Next week my oldest friend, Amanda, is off to the Cayman Islands to work for three years. Before she phones me indignantly, I should explain that by “oldest” I mean that I have known her for so very long.
Anyway, it’s the sort of job many of us would dream about. A nice salary (tax free) with one of her roles making sure that the sand between the house and ocean is properly raked twice a week. She doesn’t even need to do it herself, just oversee some lithe young man who will perform this task.
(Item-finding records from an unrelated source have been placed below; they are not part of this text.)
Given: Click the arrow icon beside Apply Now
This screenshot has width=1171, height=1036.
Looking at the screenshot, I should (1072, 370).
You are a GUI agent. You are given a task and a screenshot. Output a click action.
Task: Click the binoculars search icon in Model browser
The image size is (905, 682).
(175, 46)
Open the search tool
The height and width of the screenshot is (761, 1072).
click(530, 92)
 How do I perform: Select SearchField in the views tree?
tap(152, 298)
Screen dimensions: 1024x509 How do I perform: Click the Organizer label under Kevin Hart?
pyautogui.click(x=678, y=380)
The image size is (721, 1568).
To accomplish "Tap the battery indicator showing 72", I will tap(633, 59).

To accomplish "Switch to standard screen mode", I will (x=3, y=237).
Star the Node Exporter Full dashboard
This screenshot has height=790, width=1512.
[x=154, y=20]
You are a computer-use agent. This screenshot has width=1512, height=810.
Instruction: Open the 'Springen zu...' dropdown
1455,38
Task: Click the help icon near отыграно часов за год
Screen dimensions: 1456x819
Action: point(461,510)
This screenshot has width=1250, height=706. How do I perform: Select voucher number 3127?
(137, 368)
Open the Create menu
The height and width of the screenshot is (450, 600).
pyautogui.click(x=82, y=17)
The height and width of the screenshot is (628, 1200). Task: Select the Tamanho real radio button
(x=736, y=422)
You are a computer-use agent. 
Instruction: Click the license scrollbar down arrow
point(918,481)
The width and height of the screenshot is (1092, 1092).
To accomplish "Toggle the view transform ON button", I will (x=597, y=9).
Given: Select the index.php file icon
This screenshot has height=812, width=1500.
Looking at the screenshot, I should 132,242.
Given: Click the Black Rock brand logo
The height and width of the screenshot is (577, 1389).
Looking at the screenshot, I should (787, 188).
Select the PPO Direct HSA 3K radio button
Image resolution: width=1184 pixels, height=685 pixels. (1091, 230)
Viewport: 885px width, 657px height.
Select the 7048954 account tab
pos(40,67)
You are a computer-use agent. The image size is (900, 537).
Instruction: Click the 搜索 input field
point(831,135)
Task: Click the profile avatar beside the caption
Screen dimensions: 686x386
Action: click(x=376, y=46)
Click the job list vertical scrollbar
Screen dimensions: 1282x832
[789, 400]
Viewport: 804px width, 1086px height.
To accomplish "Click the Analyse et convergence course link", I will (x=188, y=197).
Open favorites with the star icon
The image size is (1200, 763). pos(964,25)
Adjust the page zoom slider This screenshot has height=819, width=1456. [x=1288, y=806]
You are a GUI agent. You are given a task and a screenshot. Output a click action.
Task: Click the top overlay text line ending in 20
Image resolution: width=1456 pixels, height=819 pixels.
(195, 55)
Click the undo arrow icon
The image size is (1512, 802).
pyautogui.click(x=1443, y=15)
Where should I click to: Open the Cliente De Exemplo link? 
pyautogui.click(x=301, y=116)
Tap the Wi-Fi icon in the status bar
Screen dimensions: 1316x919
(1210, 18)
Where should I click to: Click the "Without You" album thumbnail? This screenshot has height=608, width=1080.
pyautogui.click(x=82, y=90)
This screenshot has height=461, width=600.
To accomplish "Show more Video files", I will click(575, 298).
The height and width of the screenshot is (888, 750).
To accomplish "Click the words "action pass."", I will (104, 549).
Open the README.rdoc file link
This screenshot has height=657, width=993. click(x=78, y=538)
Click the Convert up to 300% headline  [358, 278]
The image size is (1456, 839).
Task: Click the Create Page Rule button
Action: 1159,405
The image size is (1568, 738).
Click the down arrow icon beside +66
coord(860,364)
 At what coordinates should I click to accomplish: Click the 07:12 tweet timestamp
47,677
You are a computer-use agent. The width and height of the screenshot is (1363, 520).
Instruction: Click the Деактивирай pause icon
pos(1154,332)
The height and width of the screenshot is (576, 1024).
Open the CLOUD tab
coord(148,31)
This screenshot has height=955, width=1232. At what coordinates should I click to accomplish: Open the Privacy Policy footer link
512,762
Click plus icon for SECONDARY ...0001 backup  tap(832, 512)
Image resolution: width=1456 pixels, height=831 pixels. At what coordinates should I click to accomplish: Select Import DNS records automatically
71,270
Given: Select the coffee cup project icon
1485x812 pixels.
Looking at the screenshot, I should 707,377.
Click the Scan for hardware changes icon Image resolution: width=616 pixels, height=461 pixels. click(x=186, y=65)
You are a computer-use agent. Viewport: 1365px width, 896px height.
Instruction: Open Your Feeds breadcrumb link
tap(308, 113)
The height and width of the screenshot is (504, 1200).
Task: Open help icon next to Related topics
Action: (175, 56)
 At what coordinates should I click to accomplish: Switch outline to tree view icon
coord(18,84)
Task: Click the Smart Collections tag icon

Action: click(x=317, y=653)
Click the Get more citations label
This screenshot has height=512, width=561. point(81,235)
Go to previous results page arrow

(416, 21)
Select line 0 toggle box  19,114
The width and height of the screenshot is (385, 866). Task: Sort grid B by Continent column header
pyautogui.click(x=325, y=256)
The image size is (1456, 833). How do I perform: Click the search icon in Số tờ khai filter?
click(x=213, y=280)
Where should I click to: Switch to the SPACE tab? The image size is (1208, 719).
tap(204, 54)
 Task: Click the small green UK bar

In my twenties, several of my friends went and worked abroad. Without family or commitments it was a relatively easy decision to make. Once there are children and spouses then a lot more consideration has to be given to such a decision. However, Amanda is on the other side. She had children before me so they are now either at university or graduated, and her husband upped and left quite some time ago (idiot that he is, but that’s another rant, another time). Her only worry is to whether she has enough linen trousers and floaty dresses to take with her, as Scottish wardrobes aren’t usually over-flowing with such garments.
Of course, there are some for whom working abroad isn’t a choice. I recently bumped into a friend who is working in Hong Kong. “How’s it going?” I inquired, “I was there on holiday years ago and it seemed a fun place”. “Maybe for a week or two” he growled, “but it’s really not the most pleasant place to work,” and with that he stomped off down George Street in the other direction.
It reminds me of that film, White Mischief, set in Kenya’s Happy Valley. Sarah Miles opens her curtains in the morning and announces “Another effing perfect day”. Could it be that constant sun and heat would make one pine for the drizzle and haar? I’m rather hoping not, as it will take me a couple of years to save up enough for the airfare to the Cayman Islands so I need Amanda to stick it out until then.